(Data listing)
═══
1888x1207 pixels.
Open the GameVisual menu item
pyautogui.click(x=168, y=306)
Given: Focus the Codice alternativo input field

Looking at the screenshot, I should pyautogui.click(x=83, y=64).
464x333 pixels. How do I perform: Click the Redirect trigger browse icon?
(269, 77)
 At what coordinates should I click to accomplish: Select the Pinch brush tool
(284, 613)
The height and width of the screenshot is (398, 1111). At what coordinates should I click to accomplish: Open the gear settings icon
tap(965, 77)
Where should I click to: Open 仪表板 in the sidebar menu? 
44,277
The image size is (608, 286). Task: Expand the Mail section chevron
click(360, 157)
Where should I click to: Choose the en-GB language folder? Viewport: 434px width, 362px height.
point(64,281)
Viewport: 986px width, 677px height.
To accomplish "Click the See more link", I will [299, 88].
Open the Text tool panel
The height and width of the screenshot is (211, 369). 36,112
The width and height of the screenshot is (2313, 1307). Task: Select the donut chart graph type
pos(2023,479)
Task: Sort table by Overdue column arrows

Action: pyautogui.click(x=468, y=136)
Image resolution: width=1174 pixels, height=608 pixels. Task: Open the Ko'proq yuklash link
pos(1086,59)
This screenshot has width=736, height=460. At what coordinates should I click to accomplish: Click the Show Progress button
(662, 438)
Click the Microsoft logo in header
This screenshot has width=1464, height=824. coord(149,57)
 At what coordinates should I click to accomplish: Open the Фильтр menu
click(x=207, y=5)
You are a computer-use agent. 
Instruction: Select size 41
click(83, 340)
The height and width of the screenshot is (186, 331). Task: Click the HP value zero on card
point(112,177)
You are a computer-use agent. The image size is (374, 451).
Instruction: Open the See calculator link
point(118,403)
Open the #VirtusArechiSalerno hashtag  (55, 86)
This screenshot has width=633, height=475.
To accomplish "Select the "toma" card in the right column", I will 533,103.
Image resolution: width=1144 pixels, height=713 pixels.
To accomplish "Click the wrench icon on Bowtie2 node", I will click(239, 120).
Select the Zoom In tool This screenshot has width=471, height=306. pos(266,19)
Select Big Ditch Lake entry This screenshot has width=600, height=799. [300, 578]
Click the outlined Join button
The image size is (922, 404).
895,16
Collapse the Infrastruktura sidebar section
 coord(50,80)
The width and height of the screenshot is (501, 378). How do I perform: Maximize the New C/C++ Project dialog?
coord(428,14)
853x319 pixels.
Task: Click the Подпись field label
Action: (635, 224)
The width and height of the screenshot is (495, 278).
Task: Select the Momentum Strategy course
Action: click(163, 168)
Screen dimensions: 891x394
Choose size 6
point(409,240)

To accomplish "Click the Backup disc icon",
═══
*Task directions*. List each line above that contains the string "agent".

*Right answer*.
You are a computer-use agent. 
You are a computer-use agent. The image size is (374, 451).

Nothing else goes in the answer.